First, thank you Betty for the opportunity to write this. I had so much fun and I hope I can be of some help to other military spouses/girlfriends/fiancés etc.
I married my husband Paul, a naval aviator, over three years ago. We’ve been blessed that during our marriage, Paul has spent most of his time in flight school and other training. Up until May of this year, the most we had been apart during the course of our marriage was two weeks. Two weeks apart, over three years, in a military marriage. Unheard of, right? Please don’t hate me.
Well, as the saying goes “every good thing must come to an end,” and this proves true for our lack of separation. Paul’s squadron is gearing up for a long deployment next year so we’re in the workup phase. Since May, Paul’s been home about nine weeks. I’m alone a lot these days. Well, besides my two adorable pups.

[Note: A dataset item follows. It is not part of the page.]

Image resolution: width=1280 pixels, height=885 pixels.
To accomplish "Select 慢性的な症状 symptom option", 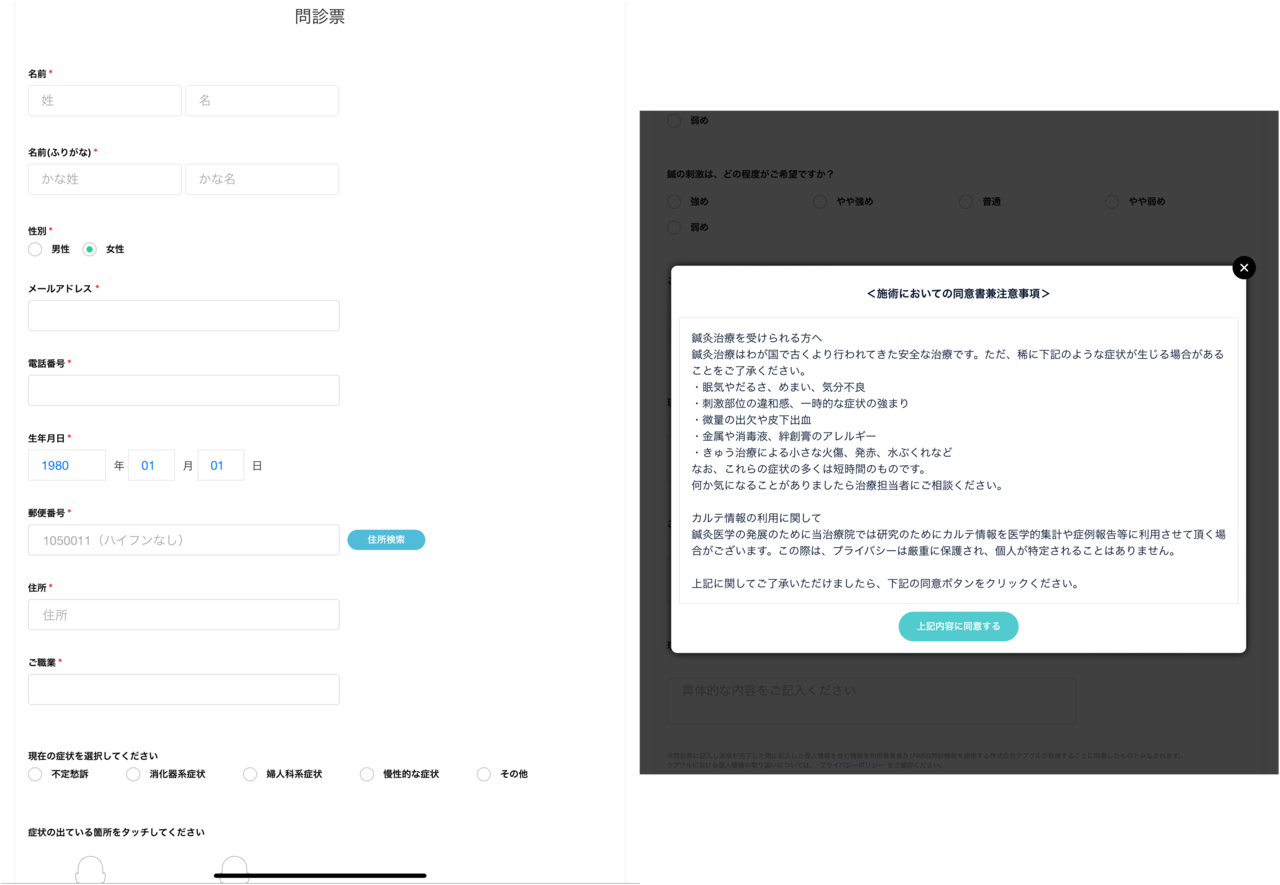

I’ve always prided myself on being fiercely independent. The truth is that Paul thinks that I’m a little too independent. I like things a certain way, want them done the way I want it, and usually will try and do it myself because it’s just easier than asking for help. Type A much? You betcha.
I think independence is a great quality for a military spouse to possess but sometimes, something’s got to give. We can’t do it all, all of the time. We’re not superwomen even though sometimes we feel we have to be. I’m just a fumbling 26- year old teacher who happens to be married to a man who leaves her a lot because of his job. It’s a lonely, stressful, and tiring lifestyle, but it’s nothing I can’t handle. You know why? I don’t have to handle it alone.
In my humble opinion, the absolute best part of being military spouse (besides the discounts and commissary of course- I kid) is the amazing friendships I have made. Friends that have done everything for me from help move a dining room table, to watching my pups, to cooking me dinner when Paul is gone, to coming over when I had to call the police after my car was broken into (good times, good times). Any hour, any day, anything, my friends are there. There’s really no better feeling than knowing I still have people that are there for me when Paul can’t be.
So, my advice to you from my relatively short stint as a Navy wife is to surround yourself with other strong and positive women. Women that will be there to pick you up when you need it, share a bottle of wine (my friends are great for that) or take you out on a hot Saturday night date. Women like you! Put yourself out there, make good friends, and, most importantly, be a good friend. You won’t find many other careers that allow your friends to become lifelong family so soak it up! It’s one of the many sweet things to living the good old military life.